begin Document excerpt

I fear something like this is answered somewhere on this site, but I can't find it because I don't even know how to formulate the question. So here's the problem:
I have a voxel drowing function. First I calculate offsets, angles and stuff and after I do drowing. But I make few versions of every function because sometimes I want to copy pixel, sometimes blit, sometimes blit 3*3 square for every pixel for smoothing effect, sometimes just copy pixel to n*n pixels on the screen if object is resized. And there's tons of versions for that small part in the center of a function.
What can I do instead of writing 10 of same functions which differ only by central part of code? For performance reasons, passing a function pointer as an argument is not an option. I'm not sure making them inline will do the trick, because arguments I send differ: sometimes I calculate volume(Z value), sometimes I know pixels are drawn from bottom to top.
I assume there's some way of doing this stuff in C++ everybody knows about.
Please tell me what I need to learn to do this. Thanks.
The traditional OO approaches to this are the template method pattern and the strategy pattern.

end Document excerpt
begin Supplied material

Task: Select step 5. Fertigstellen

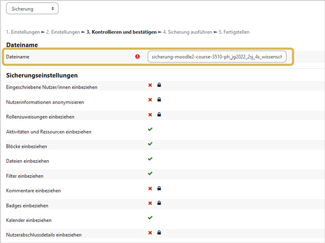Action: coord(234,32)
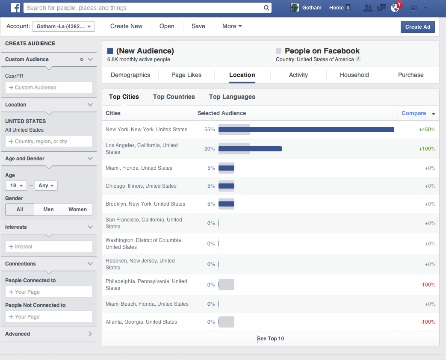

end Supplied material

▸ **What this exercise asks**:
**1)** Name every way of putting pixels on the screen that the voxel drawing thread gives as a reason for writing separate versions of the function.
**2)** Carry the voxel drawing thread on from its last sentence.
The listing has no connection to the voxel drawing thread.

▸ **Task responses**:
**1)**
- Copying a pixel
- Blitting
- Blitting a 3*3 square for every pixel for a smoothing effect
- Copying a pixel to n*n pixels on the screen when the object is resized

**2)**
Template Method
The first is an extension of the technique described in Vincenzo's answer: instead of writing a simple non-virtual wrapper, you write a non-virtual function containing the whole algorithm. Those parts that might vary, are virtual function calls.
The specific arguments needed for a given implementation, are stored in the derived class object that provides that implementation.
eg.
class VoxelDrawer {
protected:
virtual void copy(Coord from, Coord to) = 0;
// any other functions you might want to change
public:
virtual ~VoxelDrawer() {}
void draw(arg) {
for (;;) {
// implement full algorithm
copy(a,b);
}
}
};
class SmoothedVoxelDrawer: public VoxelDrawer {
int radius; // algorithm-specific argument
void copy(Coord from, Coord to) {
blit(from.dx(-radius).dy(-radius),
to.dx(-radius).dy(-radius),
2*radius, 2*radius);
}
public:
SmoothedVoxelDrawer(int r) : radius(r) {}
};
Strategy
This is similar but instead of using inheritance, you pass a polymorphic Copier object as an argument to your function. Its more flexible in that it decouples your various copying strategies from the specific function, and you can re-use your copying strategies in other functions.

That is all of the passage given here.